I received an interesting email yesterday that was a rebuttal to my Big Ten Baseball: Scheduling Must Improve Before Conference Can Be Taken Seriously article. The rebuttal pointed out that the Big Ten's non-conference schedule is actually more difficult than the Big 12's non-conference schedule. It went on to make an excellent point in the difficulty in scheduling tough mid-week games and that it will be extremely difficult for the Big Ten to improve their RPI when most of their non-conference schedule (95%) will be played on the road.
Turns out it was from Purdue head baseball coach Doug Schreiber.
I have included the email in its entirety with permission from Schreiber:
I would like to make a few comments in reference to your article that Big Ten baseball programs need to schedule better if they want to be taken seriously. I do agree that all Big Ten teams should play a challenging non-conference schedule.
However, there are a few points that I would like to make you aware of. You reference Boyd's World ISR ratings. According to this website, the top nine Big Ten teams actually put together tougher non-conference schedules than the nine Big Twelve teams. Additionally, most of these games are on the road for Big Ten teams compared to Big Twelve teams playing more of their non-conference opponents at home.
|Michigan State||122||Texas A&M||106|
|Penn State||140||Oklahoma State||187|
But when Boyd's World comes up with the overall ISR's, this is what is calculated:
|Michigan State||138||Texas A&M||59|
|Penn State||144||Oklahoma State||78|
I understand that the IRS's are based off of previous year RPI's. And, Big Twelve teams have higher RPI's due to having higher winning percentages, etc. But this is a huge swing in favor of Big Twelve teams. Again, I think you gloss over the fact that most Big Ten teams are on the road for their first 18-20 games. I think the winning percentages of the Big Twelve teams would be affected somewhat if they had to play their first 18-20 games on the road.
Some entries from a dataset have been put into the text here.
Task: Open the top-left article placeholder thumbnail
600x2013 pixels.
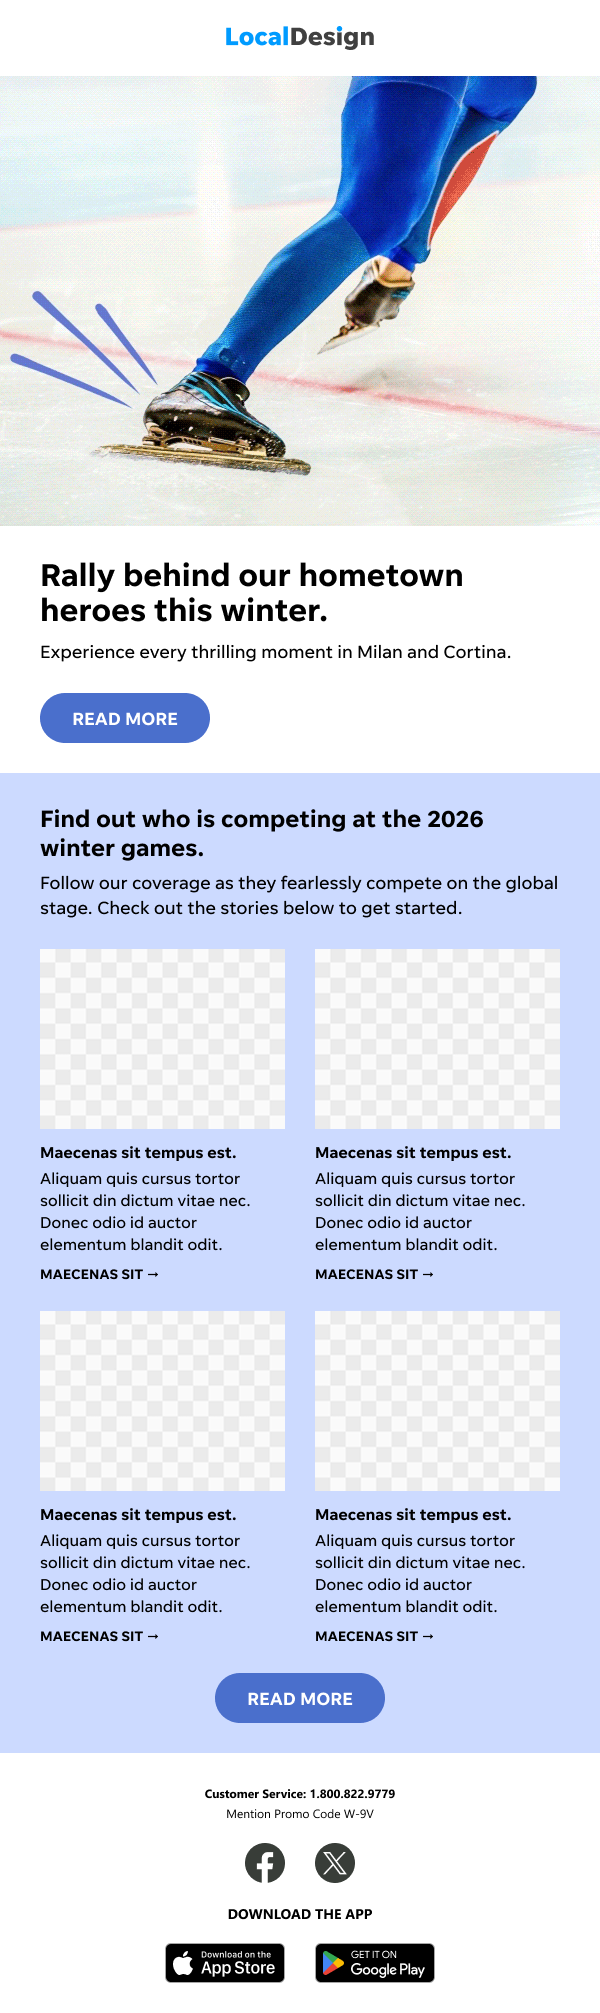Action: [162, 1039]
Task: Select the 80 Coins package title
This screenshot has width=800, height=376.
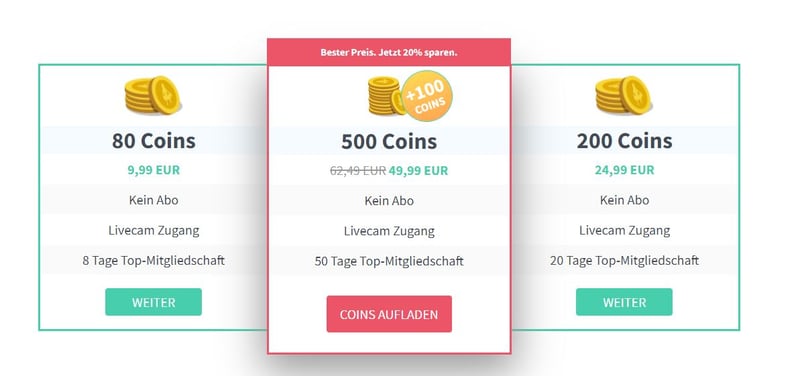Action: click(x=154, y=141)
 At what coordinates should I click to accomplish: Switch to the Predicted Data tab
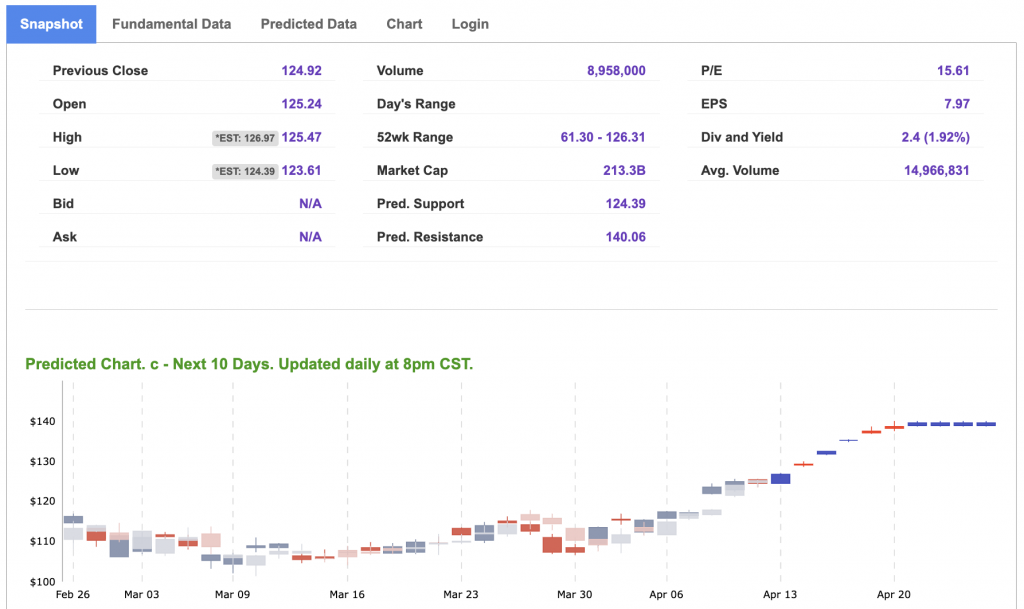[308, 24]
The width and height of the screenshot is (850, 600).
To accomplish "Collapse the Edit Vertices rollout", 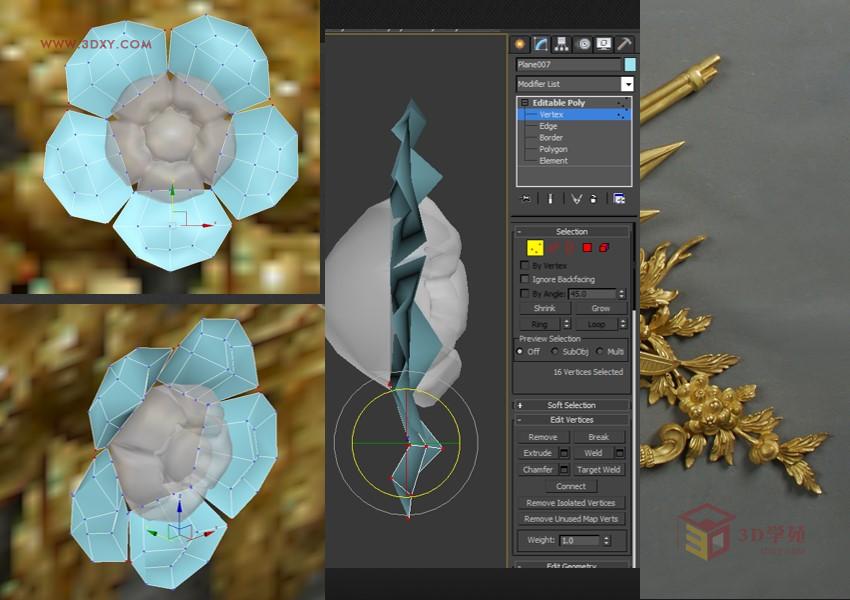I will coord(570,421).
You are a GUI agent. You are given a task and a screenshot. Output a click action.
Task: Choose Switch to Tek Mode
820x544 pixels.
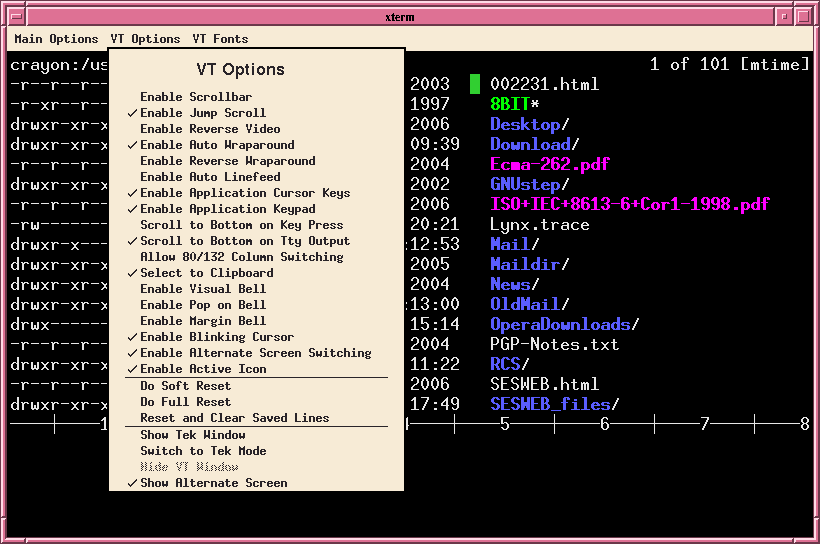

You also need to factor in that once conference play starts, Big Ten teams, like most other conferences, have to play teams that are within 3 hour drives for their midweek games. Big Ten teams have had to miss quite a bit of class prior to conference play starting and really can't afford to go out on the road midweek for several days at a time. There are not a lot of great RPI non-conference opponents or conferences in the Midwest for Big Ten teams to play on a regular basis or that will play Big Ten teams more than a couple times a season. Some will only agree to play once. This makes it hard to improve your RPI once conference play starts.
So, according to your rationale, Big Ten teams need to play a murderous, non-conference schedule prior to their conference season when 95% of these games will be on the road. It may help with improving the RPI's a little, but probably not the overall winning percentages, which will cancel out the tough schedules being played.
Again, I agree that all Big Ten teams should play a tough, non-conference schedule. I think that most of the teams are playing quality, non-conference opponents, especially early in the season and compared to the power conferences. However, improving RPI's by improving non-conference opponents (which is the only control teams have when scheduling) is not as easy as you would make it seem to be.
Here at Purdue, we have played Connecticut (2011 super regional team), at East Carolina, and Maryland early, all quality opponents. We will be playing at Auburn, Southern Miss, at Missouri State, at Wichita State (4 games), and Louisville before our season starts. And, since the Big Ten now has a bye weekend since adding Nebraska, we will be playing at UCLA (3 games) during our bye weekend. I think this is a quality non-conference schedule and is reflective of what Big Ten teams are trying to do. Not too many people would question the validity of this schedule.
I appreciate your interest in college baseball and coverage of Nebraska and Big Ten baseball. We are all trying to improve the conference.
The typical attitude (including mine previous to Schreiber's email) towards Big Ten baseball is that the conference isn't strong in the sport because of weak scheduling and that the conference hasn't invested enough in the sport to make it better.
Schreiber's email leaves little doubt that the conference is trying to improve scheduling.
As far as investment goes, most would say that Big Ten facilities are far behind those of their warm-weather counterparts. What aren't aware of is that Big Ten schools have been or are in process of improving their facilities.
Purdue will be playing at Lambert Field this spring, but is in process of building a new $10.3M facility, Alexander Field. Minnesota is planning on spending $15M on new facilities to replace aging Siebert Field. Michigan State opened McLane Stadium in 2009, while Penn State's Medlar Field is one of the finer new college baseball stadiums in the country. Michigan renovated Ray Fisher Stadium in 2008.
I'd say those represent a significant investment by Big Ten Schools.
Last, the attitude is that the Big Ten has been using weather as excuse. To that I would ask - is there any other sport that requires a region play its first 18-20 games on the road? If this were any other sport, say, college basketball, would you call that equitable?
I appreciate that Schreiber took the time to respond to my article. Such a thing would have never happened in the Big 12. Perhaps that's significant proof enough that there is an awareness that things need to change and that changes are being made. Most significantly it shows that there are coaches like Schreiber who are passionate enough about their sport and that we should be aware of it.